--- Information supplied ---
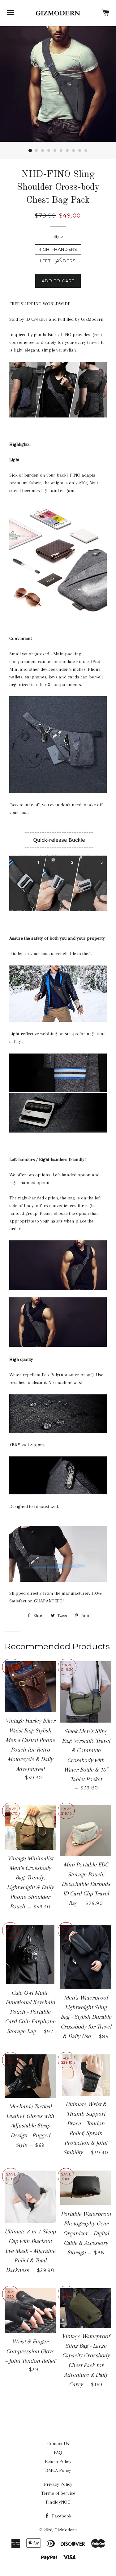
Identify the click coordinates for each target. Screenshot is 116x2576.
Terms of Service (58, 2493)
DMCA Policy (58, 2470)
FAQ (58, 2452)
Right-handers (58, 249)
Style (58, 236)
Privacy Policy (58, 2484)
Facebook (61, 2516)
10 (86, 151)
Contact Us (58, 2443)
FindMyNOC (58, 2502)
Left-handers (58, 260)
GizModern (65, 2530)
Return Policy (58, 2461)
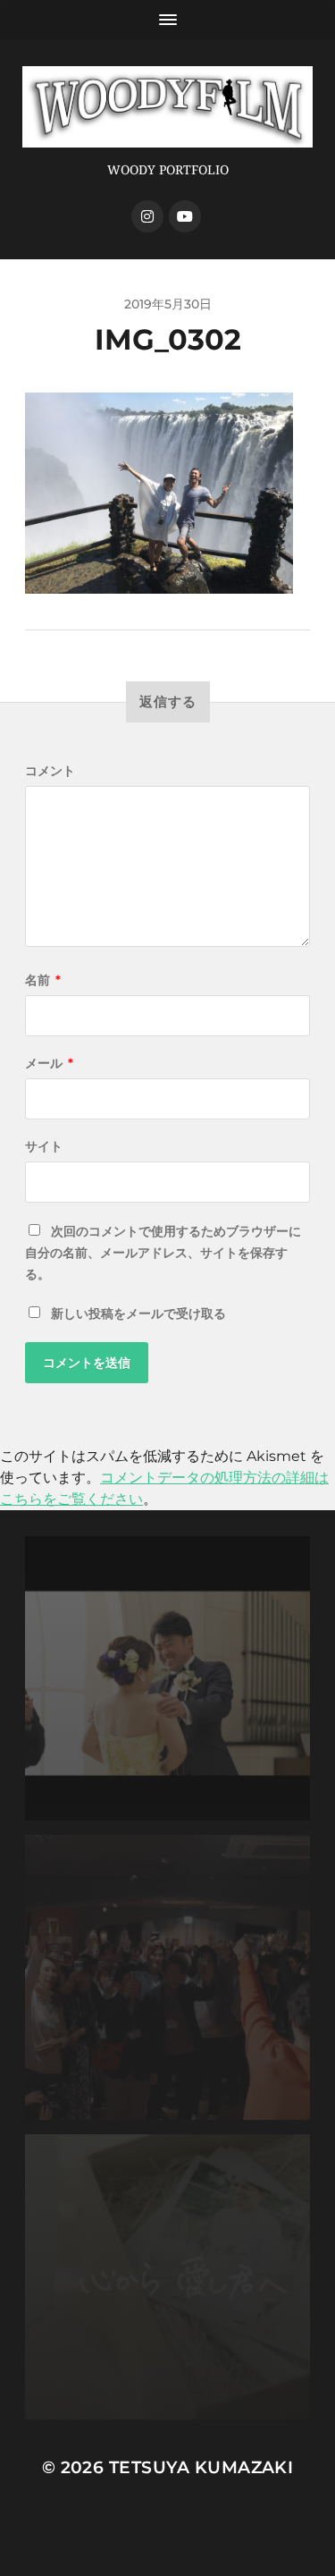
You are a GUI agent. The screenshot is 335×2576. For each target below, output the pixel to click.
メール (49, 1063)
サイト (44, 1146)
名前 (43, 980)
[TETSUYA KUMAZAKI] (167, 107)
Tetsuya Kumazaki (201, 2467)
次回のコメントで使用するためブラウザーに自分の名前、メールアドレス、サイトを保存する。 (163, 1252)
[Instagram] (147, 216)
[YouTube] (185, 216)
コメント (50, 771)
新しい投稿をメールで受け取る (138, 1313)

--- What the task asks ---
Using the records above, report each line that contains the word "Policy" by copying it.

--- Result of the task ---
DMCA Policy (58, 2470)
Privacy Policy (58, 2484)
Return Policy (58, 2461)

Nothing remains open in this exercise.